From the (space-time) Fourier inversion formula it follows that $$\tag{1}\widehat{f}(0, \xi)=\int_{\mathbb{R}}\widetilde{\phi}(\tau,\xi)\, d\tau.$$

Can you give some explanation of formula (1) that allows us to grok it?

Answer 1

Perhaps the following makes it more grokkable:

If $\phi$ allows separating the space and time parts, $\phi(t,x) = a(t)\cdot b(x)$, then

$$\tilde{\phi}(\tau,\,\xi) = \widehat{a}(\tau)\cdot\widehat{b}(\xi)$$

and $(1)$ is simply the Fourier inversion applied to the time part. The span of separated functions is dense, hence $(1)$ is valid for all $\phi$ by continuity.

Answer 2

I think you may be off by a factor of $2 \pi$, but here's how I see it:

$$\int_{\mathbb{R}} d\tau \, \widetilde{\phi}(\tau, \xi) = \int_{\mathbb{R}} d\tau \,\int_{\mathbb{R}\times\mathbb{R}^n} dt \, dx \,\phi(t,x) e^{-i(t\tau+x\cdot\xi)} $$

Changing the order of integration:

$$\int_{\mathbb{R}} d\tau \, \widetilde{\phi}(\tau, \xi) =\int_{\mathbb{R}\times\mathbb{R}^n} dt \, dx \,\phi(t,x) e^{-i x\cdot\xi} \,\int_{\mathbb{R}} d\tau \, e^{-i t\tau} $$

The innermost integral is equal to $2 \pi \delta(t)$. Using the sifting property of the delta function, we get

$$\int_{\mathbb{R}} d\tau \, \widetilde{\phi}(\tau, \xi) = 2 \pi \int_{\mathbb{R}^n} dx \,\phi(0,x)\, e^{-i x\cdot\xi} = 2 \pi \widehat{f}(0,\xi)$$

Answer 3

Here is a measure-theoretic interpretation. Let $$\mu(d\tau, d\xi)=\widetilde{\phi}(\tau, \xi)d\tau d\xi$$ be the absolutely continuous measure on $\mathbb{R}\times\mathbb{R}^n$ associated to the space-time Fourier transform. Its marginal distributions are then $$\tag{2}\mu_\xi(d\xi)=\left(\int_{\mathbb{R}}\widetilde{\phi}(\tau, \xi)\, d\tau\right)d\xi,$$ $$\tag{3} \mu_\tau(d\tau)=\left(\int_{\mathbb{R}^n}\widetilde{\phi}(\tau, \xi)\, d\xi\right)d\tau.$$ So the formula (1) in Question above tells us that, when viewed as an absolutely continuous measure, the spatial Fourier transform is a marginal distribution of the space-time Fourier transform.

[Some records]

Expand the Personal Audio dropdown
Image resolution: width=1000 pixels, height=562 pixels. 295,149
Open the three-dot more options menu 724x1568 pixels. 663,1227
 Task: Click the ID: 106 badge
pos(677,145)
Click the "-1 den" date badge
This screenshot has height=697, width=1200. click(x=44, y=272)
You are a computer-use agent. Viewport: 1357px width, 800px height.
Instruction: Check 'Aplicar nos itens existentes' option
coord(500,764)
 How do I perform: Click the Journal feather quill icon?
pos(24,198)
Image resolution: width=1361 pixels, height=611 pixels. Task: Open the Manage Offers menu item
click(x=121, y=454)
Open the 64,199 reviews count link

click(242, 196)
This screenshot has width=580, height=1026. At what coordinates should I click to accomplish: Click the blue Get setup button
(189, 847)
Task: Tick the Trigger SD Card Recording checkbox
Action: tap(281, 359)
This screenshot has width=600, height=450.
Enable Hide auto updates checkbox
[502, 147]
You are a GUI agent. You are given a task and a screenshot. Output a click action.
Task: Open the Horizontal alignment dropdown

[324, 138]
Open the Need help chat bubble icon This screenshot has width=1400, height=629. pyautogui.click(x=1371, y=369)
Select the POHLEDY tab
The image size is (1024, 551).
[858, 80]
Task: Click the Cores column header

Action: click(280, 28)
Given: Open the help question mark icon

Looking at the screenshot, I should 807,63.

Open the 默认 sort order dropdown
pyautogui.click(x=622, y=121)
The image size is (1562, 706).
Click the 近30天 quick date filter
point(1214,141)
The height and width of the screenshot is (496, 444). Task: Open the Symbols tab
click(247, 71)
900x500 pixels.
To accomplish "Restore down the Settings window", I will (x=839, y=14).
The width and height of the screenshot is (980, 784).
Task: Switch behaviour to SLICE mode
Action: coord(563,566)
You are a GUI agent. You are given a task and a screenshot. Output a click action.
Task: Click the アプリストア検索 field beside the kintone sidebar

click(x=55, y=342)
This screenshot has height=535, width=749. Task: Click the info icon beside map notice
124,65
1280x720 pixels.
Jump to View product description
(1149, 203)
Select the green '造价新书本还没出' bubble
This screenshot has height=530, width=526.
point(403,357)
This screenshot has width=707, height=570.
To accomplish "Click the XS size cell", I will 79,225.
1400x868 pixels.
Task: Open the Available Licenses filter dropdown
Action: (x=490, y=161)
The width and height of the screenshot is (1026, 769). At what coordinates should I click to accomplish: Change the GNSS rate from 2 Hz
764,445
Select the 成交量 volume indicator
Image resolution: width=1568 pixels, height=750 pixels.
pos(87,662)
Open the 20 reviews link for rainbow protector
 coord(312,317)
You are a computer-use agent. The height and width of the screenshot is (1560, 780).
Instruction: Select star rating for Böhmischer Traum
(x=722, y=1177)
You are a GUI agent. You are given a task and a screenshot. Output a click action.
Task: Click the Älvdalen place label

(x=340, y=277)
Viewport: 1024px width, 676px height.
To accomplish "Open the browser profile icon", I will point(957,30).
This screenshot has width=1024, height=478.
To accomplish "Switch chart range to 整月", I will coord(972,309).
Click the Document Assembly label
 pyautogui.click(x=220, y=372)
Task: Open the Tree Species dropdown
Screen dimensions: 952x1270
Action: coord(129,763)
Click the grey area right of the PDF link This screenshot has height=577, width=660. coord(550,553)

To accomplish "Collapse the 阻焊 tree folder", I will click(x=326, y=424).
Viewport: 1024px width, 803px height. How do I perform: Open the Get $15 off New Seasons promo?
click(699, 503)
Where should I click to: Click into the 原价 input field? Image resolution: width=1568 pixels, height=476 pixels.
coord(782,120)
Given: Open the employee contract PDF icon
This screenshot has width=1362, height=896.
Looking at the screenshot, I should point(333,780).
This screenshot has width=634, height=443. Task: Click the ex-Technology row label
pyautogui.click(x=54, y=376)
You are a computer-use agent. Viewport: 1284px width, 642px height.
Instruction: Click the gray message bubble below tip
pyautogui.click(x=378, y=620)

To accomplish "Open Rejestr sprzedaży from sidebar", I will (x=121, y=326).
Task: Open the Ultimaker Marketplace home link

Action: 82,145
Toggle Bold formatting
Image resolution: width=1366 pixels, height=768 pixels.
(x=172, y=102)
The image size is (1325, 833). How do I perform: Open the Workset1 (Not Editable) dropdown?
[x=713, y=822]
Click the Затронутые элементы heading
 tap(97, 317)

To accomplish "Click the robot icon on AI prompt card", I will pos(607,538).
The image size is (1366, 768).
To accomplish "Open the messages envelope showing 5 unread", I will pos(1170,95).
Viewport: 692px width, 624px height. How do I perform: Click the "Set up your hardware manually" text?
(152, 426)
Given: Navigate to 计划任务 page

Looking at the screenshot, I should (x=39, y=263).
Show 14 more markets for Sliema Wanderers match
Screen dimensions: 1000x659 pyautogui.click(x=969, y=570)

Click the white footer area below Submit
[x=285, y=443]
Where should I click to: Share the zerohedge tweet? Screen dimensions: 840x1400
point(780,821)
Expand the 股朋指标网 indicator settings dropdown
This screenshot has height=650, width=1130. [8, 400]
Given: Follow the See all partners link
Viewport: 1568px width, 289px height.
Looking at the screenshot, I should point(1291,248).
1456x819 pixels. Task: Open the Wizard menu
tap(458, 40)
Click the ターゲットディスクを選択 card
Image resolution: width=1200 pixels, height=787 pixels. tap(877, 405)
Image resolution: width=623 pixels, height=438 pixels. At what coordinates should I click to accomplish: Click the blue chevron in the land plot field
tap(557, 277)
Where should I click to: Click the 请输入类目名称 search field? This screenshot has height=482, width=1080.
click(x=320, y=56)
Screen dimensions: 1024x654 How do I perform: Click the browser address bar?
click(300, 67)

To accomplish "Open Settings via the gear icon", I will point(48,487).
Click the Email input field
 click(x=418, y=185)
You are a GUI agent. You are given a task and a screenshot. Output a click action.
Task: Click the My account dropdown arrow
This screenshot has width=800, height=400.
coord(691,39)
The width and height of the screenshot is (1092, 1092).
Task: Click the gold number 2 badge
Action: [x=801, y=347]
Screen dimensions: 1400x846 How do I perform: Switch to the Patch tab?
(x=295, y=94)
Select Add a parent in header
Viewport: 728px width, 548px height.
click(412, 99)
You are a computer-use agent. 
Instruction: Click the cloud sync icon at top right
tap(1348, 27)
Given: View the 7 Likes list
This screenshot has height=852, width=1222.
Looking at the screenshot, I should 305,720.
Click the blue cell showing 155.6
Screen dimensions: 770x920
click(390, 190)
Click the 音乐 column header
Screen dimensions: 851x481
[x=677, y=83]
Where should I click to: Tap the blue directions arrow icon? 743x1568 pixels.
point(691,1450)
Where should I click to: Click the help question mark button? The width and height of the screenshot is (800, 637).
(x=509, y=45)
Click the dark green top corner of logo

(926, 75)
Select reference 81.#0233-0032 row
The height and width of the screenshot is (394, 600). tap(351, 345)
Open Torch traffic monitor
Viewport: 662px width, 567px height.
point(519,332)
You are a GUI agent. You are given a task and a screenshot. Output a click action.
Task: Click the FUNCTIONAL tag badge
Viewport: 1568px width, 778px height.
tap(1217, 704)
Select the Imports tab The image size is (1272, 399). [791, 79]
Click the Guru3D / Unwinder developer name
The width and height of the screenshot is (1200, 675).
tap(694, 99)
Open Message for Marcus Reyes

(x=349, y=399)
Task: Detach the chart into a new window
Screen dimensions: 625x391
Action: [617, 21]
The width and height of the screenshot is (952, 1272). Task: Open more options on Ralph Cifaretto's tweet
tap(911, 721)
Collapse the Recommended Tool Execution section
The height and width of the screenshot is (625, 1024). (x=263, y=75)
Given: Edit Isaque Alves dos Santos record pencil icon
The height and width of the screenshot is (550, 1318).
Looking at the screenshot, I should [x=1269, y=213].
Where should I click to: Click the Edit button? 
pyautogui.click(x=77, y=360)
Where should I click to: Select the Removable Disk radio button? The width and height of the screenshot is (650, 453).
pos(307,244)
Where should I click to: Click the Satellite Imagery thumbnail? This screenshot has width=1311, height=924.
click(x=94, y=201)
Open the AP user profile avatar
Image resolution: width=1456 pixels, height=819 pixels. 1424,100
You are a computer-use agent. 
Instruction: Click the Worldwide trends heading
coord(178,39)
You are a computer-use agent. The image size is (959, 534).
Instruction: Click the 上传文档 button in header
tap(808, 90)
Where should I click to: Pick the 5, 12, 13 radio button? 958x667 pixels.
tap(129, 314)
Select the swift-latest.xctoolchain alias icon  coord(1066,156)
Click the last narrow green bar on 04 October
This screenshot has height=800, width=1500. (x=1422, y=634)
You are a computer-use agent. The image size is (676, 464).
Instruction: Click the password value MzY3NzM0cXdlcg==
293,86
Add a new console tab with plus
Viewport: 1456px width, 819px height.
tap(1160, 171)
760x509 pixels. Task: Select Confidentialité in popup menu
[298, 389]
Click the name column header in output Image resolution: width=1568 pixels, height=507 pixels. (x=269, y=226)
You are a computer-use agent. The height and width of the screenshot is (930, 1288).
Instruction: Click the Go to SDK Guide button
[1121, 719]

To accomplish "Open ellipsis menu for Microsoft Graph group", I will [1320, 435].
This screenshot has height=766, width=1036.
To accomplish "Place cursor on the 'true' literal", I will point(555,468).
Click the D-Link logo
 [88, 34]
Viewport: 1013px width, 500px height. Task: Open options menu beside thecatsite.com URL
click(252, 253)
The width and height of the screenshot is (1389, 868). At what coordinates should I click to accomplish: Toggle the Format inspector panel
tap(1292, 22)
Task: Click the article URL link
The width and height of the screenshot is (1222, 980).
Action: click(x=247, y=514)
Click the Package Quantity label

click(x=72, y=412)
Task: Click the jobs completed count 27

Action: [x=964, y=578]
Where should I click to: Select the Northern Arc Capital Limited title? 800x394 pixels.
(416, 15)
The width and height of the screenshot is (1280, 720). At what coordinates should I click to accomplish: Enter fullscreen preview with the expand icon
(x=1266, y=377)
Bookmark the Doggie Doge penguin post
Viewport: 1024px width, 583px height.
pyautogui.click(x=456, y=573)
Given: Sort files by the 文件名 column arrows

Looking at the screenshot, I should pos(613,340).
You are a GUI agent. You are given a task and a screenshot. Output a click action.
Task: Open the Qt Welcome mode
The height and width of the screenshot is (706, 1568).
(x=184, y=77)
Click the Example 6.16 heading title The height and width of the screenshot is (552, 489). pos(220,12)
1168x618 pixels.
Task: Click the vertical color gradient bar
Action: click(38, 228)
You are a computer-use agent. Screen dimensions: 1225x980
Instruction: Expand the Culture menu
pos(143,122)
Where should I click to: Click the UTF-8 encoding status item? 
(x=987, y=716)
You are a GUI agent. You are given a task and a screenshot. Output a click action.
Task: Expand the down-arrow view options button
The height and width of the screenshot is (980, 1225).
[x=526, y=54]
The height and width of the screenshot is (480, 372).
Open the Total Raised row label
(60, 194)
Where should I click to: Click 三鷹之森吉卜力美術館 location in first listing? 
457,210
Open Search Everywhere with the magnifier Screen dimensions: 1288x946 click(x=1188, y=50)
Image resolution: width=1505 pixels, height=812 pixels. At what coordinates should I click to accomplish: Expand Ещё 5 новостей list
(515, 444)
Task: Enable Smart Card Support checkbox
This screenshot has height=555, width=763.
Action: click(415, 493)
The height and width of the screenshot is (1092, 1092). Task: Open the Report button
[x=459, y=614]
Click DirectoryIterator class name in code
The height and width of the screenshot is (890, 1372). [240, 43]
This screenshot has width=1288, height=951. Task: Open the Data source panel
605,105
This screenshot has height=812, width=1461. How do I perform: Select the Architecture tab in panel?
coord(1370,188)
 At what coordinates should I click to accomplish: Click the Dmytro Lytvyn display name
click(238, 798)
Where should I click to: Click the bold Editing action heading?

▶ WORK REQUIRED:
List every number that labels a displayed formula in the Fourier transform discussion. Rely on the text alone.

▶ ANSWER TO THE PROBLEM:
(1), (2), (3)